** WRITTEN INSTRUCTION **
Could you recast all of the rows below as a JSON list of strings, one string per line, with blank lines skipped and the pictures left out?

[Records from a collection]
+---+
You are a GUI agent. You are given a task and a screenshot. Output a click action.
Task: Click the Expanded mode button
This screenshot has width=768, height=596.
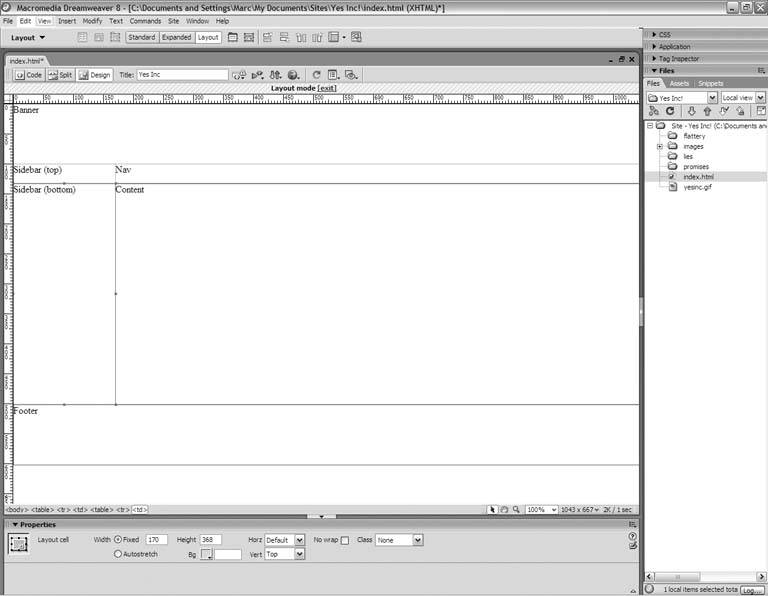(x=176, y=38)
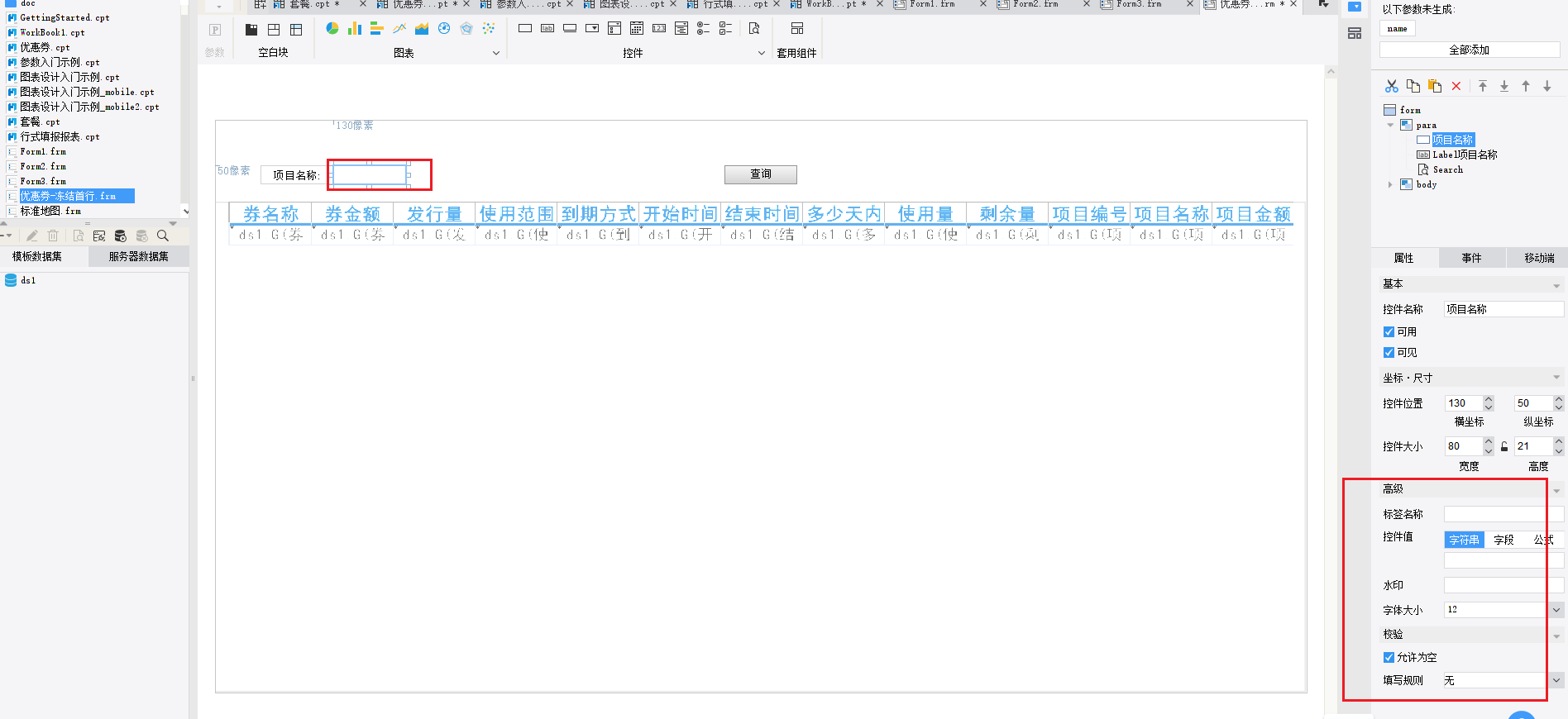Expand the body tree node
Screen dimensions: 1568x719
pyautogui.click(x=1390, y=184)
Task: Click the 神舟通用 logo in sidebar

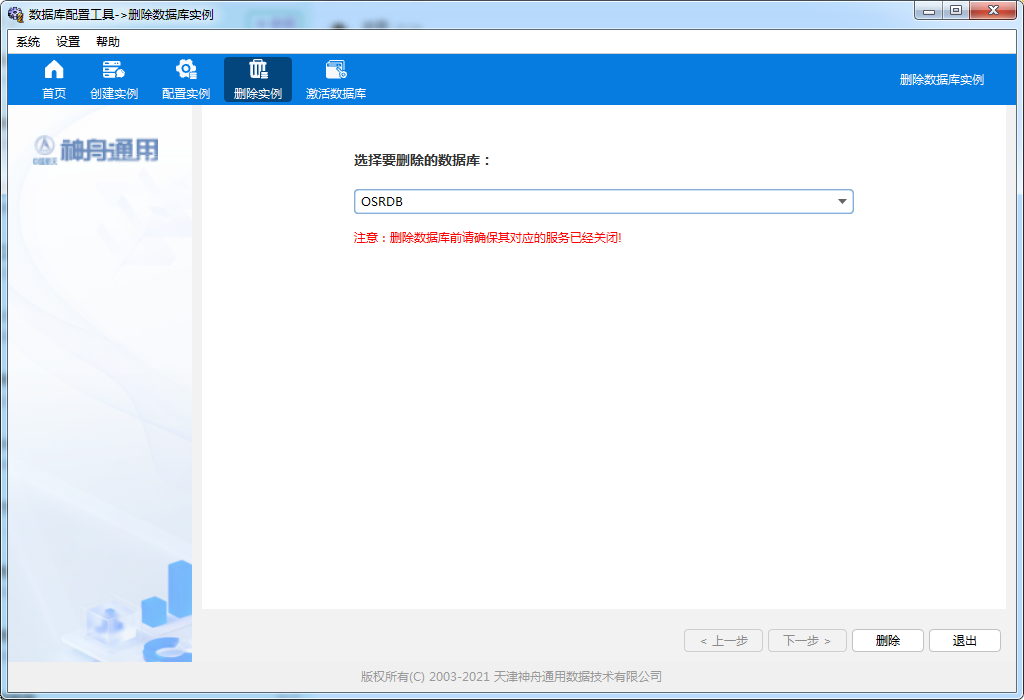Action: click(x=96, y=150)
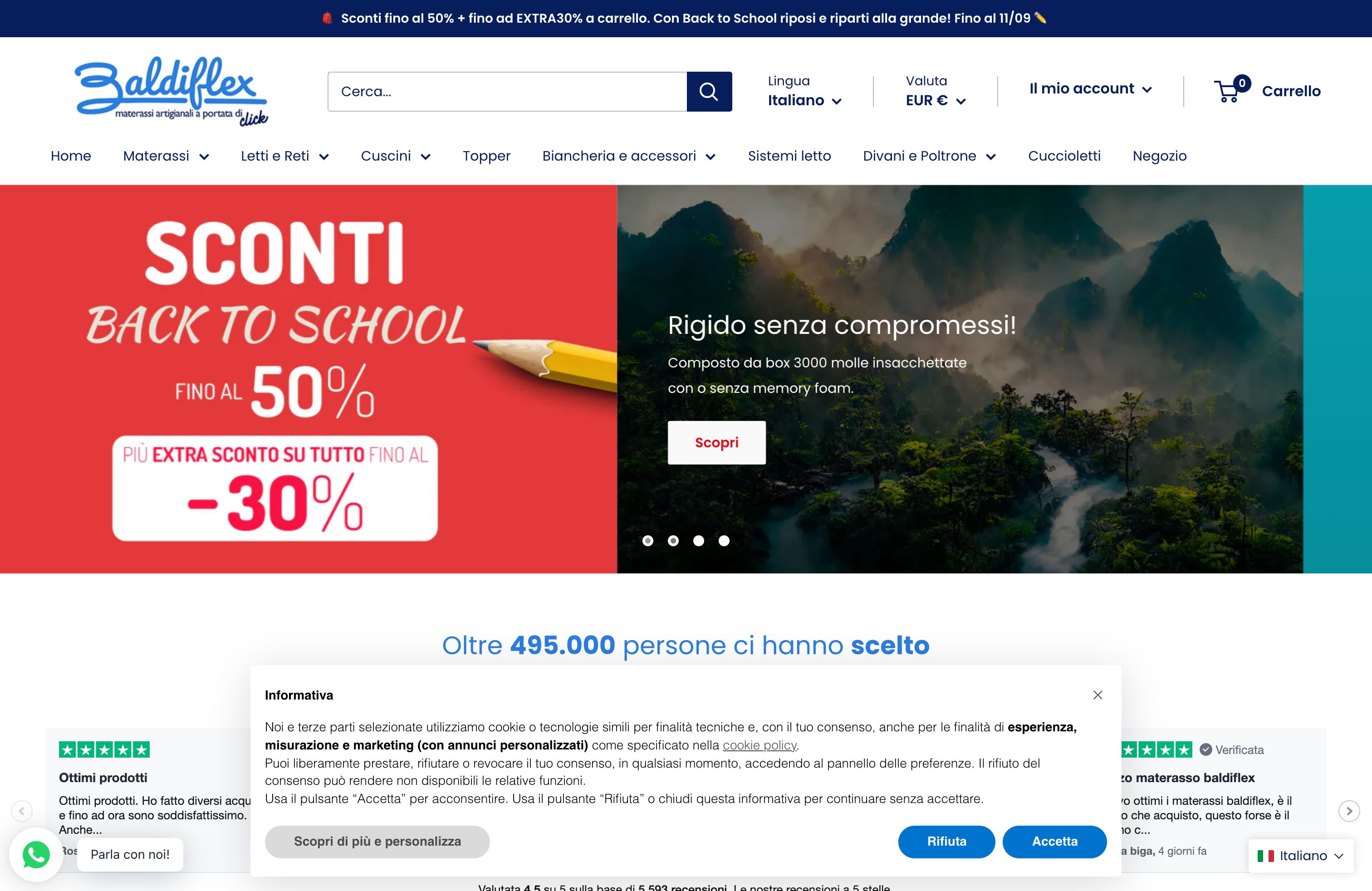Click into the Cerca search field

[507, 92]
+---+
** EXERCISE RESULT **
[
  "You are a GUI agent. You are given a task and a screenshot. Output a click action.",
  "Task: Click the Expanded mode button",
  "This screenshot has width=768, height=596.",
  "(x=176, y=38)",
  "Expand the body tree node",
  "Screen dimensions: 1568x719",
  "pyautogui.click(x=1390, y=184)",
  "Task: Click the 神舟通用 logo in sidebar",
  "Action: click(x=96, y=150)",
  "Click into the Cerca search field",
  "[507, 92]"
]